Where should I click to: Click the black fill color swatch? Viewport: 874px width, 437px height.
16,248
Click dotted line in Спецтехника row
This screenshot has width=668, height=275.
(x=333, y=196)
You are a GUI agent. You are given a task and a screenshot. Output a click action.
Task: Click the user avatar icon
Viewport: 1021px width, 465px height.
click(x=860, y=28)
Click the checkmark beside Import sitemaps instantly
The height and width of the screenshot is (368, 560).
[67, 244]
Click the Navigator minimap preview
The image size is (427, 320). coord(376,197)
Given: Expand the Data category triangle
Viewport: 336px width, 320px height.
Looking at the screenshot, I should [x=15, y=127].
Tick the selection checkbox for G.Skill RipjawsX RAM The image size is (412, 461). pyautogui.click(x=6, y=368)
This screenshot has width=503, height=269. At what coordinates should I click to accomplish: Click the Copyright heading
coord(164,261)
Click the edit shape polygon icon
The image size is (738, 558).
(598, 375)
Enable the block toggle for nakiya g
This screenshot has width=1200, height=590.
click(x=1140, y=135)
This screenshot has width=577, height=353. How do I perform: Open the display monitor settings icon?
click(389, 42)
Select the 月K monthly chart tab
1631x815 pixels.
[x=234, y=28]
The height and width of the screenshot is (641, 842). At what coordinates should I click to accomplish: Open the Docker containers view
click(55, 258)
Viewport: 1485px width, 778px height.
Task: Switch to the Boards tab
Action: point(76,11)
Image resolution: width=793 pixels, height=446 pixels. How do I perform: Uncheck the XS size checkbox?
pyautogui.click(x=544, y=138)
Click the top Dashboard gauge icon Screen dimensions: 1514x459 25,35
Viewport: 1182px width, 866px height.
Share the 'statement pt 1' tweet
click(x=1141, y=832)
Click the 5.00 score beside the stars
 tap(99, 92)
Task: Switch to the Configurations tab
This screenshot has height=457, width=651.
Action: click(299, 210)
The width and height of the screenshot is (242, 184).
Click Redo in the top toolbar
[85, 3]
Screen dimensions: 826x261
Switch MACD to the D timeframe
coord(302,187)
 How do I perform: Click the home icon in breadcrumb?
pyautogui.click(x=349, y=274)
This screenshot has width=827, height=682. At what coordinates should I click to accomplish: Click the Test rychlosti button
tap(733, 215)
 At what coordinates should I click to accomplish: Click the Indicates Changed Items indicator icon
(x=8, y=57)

┄┄┄┄┄┄┄┄┄┄

## Your assignment
Please repeat each line from the one with "The width and" through the last line of the data above, and add nothing.

## Reply to the task
The width and height of the screenshot is (242, 184).
Click Redo in the top toolbar
[85, 3]
Screen dimensions: 826x261
Switch MACD to the D timeframe
coord(302,187)
 How do I perform: Click the home icon in breadcrumb?
pyautogui.click(x=349, y=274)
This screenshot has width=827, height=682. At what coordinates should I click to accomplish: Click the Test rychlosti button
tap(733, 215)
 At what coordinates should I click to accomplish: Click the Indicates Changed Items indicator icon
(x=8, y=57)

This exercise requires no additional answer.